Named Kamwokya Community Center, the 1,600-square-metre community centre was realized in partnership with the local non-profit Kamwokya Christian Caring Community (KCCC), which runs sports, leisure and artistic activities in one of the poorest areas of Uganda’s capital, Kampala, and the Ameropa Foundation, which works internationally on projects that aim to improve the lives of marginalised communities.
The new community centre accommodates a range of activities in sports, music, dance and culture as well as adult literacy, informal education for children and health education for people living in one of the most underserved areas of Uganda’s capital. Located in a valley among the hills of Kampala’s central district, Kamwokya is known for its extremely high population density, insufficient infrastructure and poor health conditions.

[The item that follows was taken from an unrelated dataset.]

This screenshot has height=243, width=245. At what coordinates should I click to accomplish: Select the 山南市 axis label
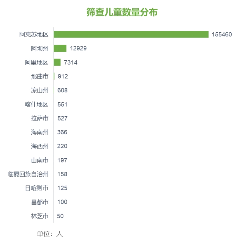point(40,160)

The new centre is open to everyone regardless of religion, gender and background, strengthening the site’s fundamentally public and free character.
Kéré Architecture’s aim on this project was to preserve and enhance the public and free character of the site, rather than imposing a new and a different element. The Kamwokya Community Centre has created lasting, innovative architecture that will provide inspiration and a public space for the community.
The program elements of the complex consist of a multipurpose building, internet cafe, gathering space, multi-sports field, raised play space, community hall, changing room, toilets, water tower and rainwater harvesting. The key goal of the project was to uplift it gently. At the heart of the area, there is a playground that provides a more conducive space for the activities already happening on site. It houses sports training and matches, spontaneous gatherings, community events, workshops, and music and dance classes.
The studio raised the entire project on a platform featuring an efficient drainage system to protect it from recurrent floods during heavy rains. The platform has been divided into distinct areas by using slight differences in level that allow multiple activities to take place simultaneously without interfering with one another.
The main sports field drained and shaded, is surrounded by tribune-like steps to watch the games or gather informally. On the platform, two naturally ventilated buildings house a small gym, an internet café, various multi-purpose rooms for classes and workshops, a music studio and an office, as well as an adjacent sanitary block. These spaces are covered by two butterfly roofs raised by steel structures to allow for airflow, which gives a strong identity to the site in its urban context.
The centre is a development that demonstrates that the marginalised communities deserve better and it gives children, adolescents and adults moments of hope, happiness and sustainable solutions to their needs, in addition to providing them with new aspects of better living.